• Problem requirements
In the entries below, find the lines with the word "Police" and copy them.

Dataset items:
Segment Open

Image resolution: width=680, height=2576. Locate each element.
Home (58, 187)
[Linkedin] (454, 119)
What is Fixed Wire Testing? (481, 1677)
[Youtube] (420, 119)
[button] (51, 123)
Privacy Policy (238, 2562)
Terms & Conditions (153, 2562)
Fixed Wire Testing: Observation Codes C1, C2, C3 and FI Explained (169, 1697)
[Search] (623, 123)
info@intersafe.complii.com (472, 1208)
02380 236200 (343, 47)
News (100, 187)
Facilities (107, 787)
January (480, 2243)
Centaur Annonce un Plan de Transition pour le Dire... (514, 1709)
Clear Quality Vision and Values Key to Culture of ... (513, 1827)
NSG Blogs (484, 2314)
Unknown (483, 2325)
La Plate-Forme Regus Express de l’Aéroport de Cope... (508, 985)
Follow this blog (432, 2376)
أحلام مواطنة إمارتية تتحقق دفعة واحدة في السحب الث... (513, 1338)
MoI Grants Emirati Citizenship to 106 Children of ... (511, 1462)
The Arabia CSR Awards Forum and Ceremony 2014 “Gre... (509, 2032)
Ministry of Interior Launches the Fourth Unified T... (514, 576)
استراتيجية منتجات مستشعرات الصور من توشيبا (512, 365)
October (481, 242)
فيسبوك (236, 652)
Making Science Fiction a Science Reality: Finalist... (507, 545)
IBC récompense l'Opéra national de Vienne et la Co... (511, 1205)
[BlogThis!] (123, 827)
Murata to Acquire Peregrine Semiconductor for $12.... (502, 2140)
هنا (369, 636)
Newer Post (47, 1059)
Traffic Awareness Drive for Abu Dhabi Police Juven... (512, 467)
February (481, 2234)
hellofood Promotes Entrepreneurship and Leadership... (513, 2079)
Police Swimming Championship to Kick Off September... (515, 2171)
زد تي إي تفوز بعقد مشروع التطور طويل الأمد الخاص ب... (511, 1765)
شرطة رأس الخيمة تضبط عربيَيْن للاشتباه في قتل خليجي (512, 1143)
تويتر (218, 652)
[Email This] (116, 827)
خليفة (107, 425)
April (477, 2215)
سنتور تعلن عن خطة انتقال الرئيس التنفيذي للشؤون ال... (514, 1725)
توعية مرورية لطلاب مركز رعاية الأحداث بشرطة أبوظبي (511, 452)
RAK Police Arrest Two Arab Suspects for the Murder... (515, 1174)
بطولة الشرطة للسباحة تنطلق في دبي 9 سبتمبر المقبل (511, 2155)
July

Segment Closed

• Answer space
Traffic Awareness Drive for Abu Dhabi Police Juven... (512, 467)
Police Swimming Championship to Kick Off September... (515, 2171)
RAK Police Arrest Two Arab Suspects for the Murder... (515, 1174)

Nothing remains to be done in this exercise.